◆ **Required task**: Which lines of the data contain the string "close", with case counting? Show each of those lines in full.

::::::::::

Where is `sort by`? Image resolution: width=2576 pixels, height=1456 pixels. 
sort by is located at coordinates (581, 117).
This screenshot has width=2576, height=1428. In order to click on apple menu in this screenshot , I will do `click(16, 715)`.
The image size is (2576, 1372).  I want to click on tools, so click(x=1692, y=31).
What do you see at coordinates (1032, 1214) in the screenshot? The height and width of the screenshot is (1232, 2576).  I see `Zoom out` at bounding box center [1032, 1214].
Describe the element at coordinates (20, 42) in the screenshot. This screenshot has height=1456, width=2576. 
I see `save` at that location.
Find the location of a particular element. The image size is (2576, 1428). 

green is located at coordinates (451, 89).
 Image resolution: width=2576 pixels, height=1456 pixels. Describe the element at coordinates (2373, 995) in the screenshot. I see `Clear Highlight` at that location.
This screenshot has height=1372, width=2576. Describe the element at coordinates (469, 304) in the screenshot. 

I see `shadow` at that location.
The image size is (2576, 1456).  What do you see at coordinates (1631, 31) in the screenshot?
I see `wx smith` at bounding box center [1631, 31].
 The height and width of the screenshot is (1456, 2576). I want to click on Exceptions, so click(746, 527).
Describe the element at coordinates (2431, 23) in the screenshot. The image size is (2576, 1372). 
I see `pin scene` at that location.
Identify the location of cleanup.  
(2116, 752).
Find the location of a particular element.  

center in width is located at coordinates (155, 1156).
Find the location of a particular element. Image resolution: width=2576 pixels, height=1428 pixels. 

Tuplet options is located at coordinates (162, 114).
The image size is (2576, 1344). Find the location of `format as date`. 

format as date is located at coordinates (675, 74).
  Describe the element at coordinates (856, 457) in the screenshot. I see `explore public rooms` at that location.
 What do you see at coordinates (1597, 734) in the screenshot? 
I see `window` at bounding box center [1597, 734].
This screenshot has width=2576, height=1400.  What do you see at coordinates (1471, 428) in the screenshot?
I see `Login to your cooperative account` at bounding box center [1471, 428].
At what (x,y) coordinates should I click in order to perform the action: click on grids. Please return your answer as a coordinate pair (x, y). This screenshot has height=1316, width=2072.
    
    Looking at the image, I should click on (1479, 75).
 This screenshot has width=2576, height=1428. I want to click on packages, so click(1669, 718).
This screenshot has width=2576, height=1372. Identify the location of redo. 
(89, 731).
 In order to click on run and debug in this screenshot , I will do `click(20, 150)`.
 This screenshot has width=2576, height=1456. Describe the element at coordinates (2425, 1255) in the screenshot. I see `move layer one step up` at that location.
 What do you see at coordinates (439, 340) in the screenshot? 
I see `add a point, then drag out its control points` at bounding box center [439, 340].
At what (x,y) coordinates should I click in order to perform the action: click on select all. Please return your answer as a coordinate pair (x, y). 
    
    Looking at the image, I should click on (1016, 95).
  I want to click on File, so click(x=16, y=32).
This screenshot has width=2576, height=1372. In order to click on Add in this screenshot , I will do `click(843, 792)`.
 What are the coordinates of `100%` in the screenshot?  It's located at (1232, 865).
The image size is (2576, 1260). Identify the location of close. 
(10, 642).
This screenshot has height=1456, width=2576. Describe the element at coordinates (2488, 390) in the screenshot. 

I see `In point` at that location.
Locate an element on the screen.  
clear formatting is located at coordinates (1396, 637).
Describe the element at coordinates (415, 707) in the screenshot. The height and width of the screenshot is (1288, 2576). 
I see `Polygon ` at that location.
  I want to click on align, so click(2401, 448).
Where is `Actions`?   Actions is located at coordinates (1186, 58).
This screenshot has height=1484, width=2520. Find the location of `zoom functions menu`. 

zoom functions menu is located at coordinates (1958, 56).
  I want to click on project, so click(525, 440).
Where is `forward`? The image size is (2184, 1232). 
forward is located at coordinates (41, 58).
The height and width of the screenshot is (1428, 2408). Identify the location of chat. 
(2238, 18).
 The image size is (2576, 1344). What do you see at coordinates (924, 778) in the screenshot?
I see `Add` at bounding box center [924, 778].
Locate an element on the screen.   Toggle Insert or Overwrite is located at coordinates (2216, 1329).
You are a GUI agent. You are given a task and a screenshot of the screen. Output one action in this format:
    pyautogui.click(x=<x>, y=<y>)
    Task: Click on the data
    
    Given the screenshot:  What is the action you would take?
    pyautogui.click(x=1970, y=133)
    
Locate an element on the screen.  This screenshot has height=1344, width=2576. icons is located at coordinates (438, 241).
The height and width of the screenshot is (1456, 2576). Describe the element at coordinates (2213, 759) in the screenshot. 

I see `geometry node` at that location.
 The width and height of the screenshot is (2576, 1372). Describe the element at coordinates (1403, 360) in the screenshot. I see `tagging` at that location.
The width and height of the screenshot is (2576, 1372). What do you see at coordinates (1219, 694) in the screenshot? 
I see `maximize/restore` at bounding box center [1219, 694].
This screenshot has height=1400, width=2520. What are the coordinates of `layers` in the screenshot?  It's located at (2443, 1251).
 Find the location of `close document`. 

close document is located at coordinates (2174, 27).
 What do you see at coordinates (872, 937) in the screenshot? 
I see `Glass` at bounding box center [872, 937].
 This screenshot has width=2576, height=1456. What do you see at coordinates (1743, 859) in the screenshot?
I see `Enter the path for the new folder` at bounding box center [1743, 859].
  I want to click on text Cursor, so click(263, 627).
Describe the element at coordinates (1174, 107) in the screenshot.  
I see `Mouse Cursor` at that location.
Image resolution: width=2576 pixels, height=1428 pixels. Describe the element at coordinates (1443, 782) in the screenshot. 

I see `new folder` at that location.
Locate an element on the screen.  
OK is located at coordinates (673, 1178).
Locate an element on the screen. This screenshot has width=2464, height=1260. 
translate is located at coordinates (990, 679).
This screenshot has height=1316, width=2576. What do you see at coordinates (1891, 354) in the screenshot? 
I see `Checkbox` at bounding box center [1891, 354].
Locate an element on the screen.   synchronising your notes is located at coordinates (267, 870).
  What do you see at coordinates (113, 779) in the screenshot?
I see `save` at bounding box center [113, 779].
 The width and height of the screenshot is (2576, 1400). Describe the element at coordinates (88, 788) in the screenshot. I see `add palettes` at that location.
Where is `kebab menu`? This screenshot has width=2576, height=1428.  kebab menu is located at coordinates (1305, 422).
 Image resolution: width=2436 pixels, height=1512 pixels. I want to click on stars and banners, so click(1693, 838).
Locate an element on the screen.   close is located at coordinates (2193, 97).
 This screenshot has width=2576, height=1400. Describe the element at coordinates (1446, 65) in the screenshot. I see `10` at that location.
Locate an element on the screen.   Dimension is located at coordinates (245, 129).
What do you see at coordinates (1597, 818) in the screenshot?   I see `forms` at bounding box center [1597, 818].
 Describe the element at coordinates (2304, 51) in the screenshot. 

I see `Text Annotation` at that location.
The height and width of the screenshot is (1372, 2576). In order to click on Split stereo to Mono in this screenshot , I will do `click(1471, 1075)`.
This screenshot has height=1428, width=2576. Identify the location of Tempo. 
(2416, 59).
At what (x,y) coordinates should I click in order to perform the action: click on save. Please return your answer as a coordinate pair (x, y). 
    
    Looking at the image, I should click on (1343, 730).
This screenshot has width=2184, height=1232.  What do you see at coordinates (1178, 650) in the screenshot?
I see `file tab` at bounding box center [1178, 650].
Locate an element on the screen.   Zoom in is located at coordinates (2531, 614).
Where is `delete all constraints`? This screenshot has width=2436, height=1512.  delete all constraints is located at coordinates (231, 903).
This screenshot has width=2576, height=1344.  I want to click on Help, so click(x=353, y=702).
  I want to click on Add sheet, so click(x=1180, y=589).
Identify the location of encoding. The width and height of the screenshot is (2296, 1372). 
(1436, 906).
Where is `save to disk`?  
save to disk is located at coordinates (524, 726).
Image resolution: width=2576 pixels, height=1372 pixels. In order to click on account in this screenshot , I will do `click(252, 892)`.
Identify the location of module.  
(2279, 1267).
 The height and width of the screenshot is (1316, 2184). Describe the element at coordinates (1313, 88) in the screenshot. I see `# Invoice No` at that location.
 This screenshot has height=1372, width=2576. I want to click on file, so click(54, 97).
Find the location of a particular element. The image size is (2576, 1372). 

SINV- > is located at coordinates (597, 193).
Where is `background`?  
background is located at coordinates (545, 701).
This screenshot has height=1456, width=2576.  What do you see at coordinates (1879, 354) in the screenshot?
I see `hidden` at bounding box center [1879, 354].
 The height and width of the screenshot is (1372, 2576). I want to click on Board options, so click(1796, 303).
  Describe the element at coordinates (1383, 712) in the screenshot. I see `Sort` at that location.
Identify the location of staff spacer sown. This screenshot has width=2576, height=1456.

::::::::::

◆ **Response to this task**:
The image size is (2576, 1260). Identify the location of close. 
 Find the location of `close document`. 
close document is located at coordinates (2174, 27).
Locate an element on the screen.   close is located at coordinates (2193, 97).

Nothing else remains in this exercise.